Treatment for Morgagni–Larrey hernia is essentially surgical, performed in a timely fashion to prevent complications such as incarceration, obstruction, strangulation, or volvulus with gangrene of the bowel [10]. Approaches for repair can be abdominal [11] or thoracic [12, 13]. For patients who have undergone previous abdominal operation, thoracic approach seems to be better suited. However, for those in whom bowel gangrene is suspected, abdominal approach gives wider exposure to control, reduce, and resect the affected segment with relative ease. The hernia sac is plicated or excised after reducing the contents, and repair is done with nonabsorbable suture, preperitoneal placement of nonabsorbable mesh [14] or by using sandwich mesh (polypropylene/polyglactin 910 sutured together) or commercially available dual or hybrid mesh, placed directly over the defect to prevent subsequent bowel erosion (Figs. 3a, b, c).

Fig. 3.

Fig. 3

a. Defect superolateral to gastroesophageal junction (black arrow)—spleen is seen inferiorly (yellow arrow). b. Defect partially closed with polypropylene suture. c. A “sandwich” mesh sutured over the defect

Minimally invasive treatment for this condition is technically challenging. Laparoscopic reduction, repair with nonabsorbable suture or mesh [15, 16], or thoracoscopic repair has also been described with successful outcome with shorter hospital stay. Addition of tube or percutaneous endoscopic gastrostomy (PEG) to “fix” the stomach to anterior abdominal wall in its native location has also been tried in order to prevent recurrence of gastric volvulus. Upper GI endoscopy, though not helpful in diagnosis, has been used to de-rotate and reduce the herniated stomach followed by PEG to fix it [17, 18]. However, this can be done only when the defect is small and content is the herniated stomach (Table 2).

Table 2.

Case series of Adult diaphragmatic hernia. DR, duration; n, number; Rt, right sided; Lt, left sided; M, male; F, female; AS, asymptomatic; F/up, follow up

Author DR (yrs) n Age in yrs {mean} Rt Lt M/F [%] AS Approach Mean F/up (yrs) Complications
Minneci et al [2] 15 12 {42.1} 12 0 7[58]–5[42] 6 10 abdom 4.4 1pneumothorax
2 laparos 1 inc hernia
Yilmaz et al [11] 7 11 42–85 {69.4} 2[18.2]–9[81.8] 3 All abdominal 2.8 1death pul failure
Kilic et al [12] 15 16 16–68 {51.5} 16 0 5[31.25]–11[68.75] All thoracic 5.7 None
Sirmali et al [13] 14 24 42–69 {55.1} 23 1 8[33.3]–16[66.7] 5 All thoracic 8.3 None
Yavuz et al [16] 3 5 41–69{56} 3 2 3[60]–2[40] All laparosc 0.58 None
1 pneumonia
Present 14 20 17–50 {29.6} 0 20 11[56.2]–7[43.8] 8 All abdominal 1.3 1 inc hernia

Conclusions

The lack of typical clinical presentation in cases of late-presenting Morgagni–Larrey hernia leads to delayed diagnosis of the defect.
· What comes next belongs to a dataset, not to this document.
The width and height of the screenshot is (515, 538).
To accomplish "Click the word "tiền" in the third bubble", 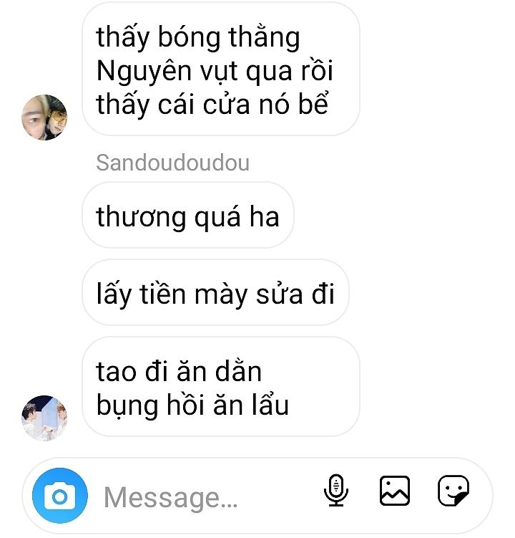I will [162, 293].
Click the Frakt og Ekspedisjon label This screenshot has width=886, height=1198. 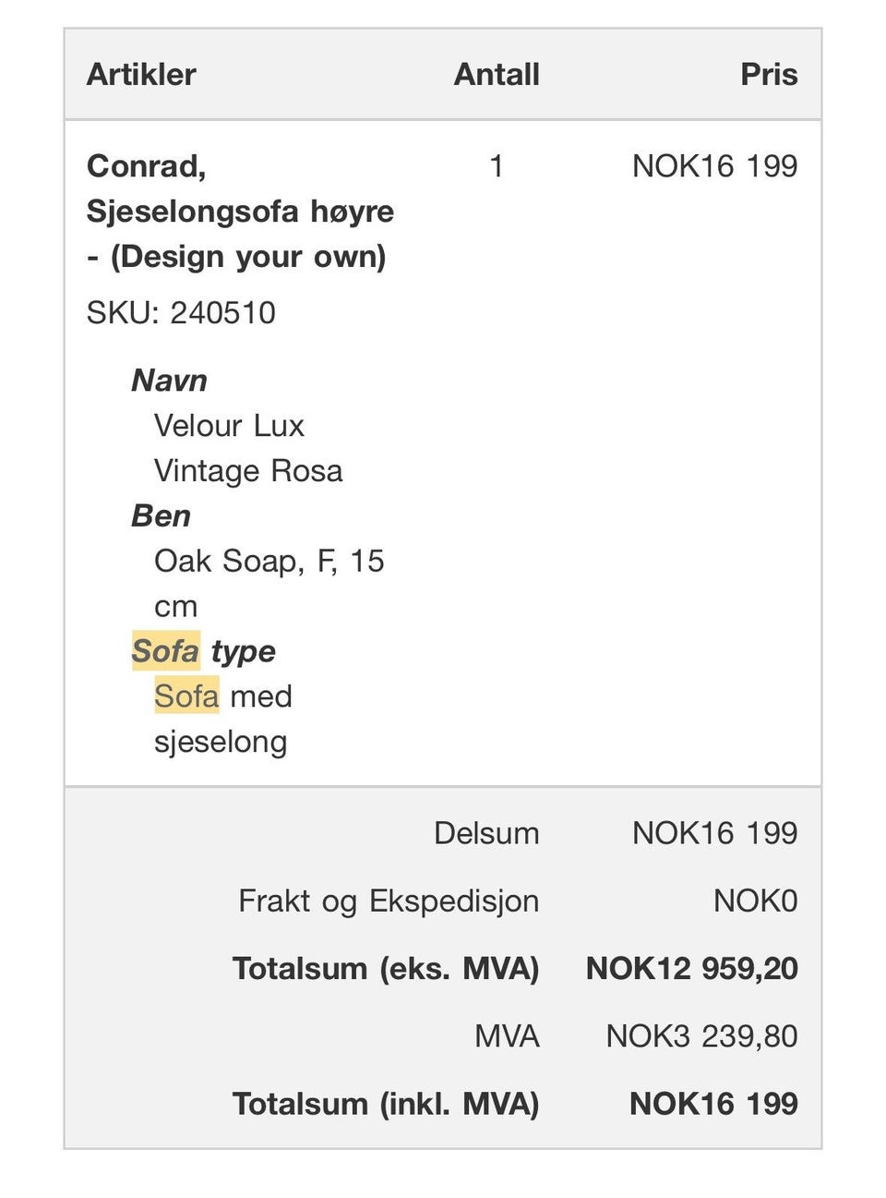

This clinical entity should however be taken into account in the differential diagnosis of patients presenting with GI disturbances and respiratory distress. The imaging studies are essentials in every case. Plain X-ray chest in the given clinical setting is fairly accurate in suggesting the diagnosis of Morgagni–Larrey hernia. Abdominal approach gives excellent exposure of the area to perform repair of the hernia. If complicated by volvulus, gangrene, or perforation of the herniated bowel, resection and any additional procedure required can be performed with relative ease and with negligible morbidity.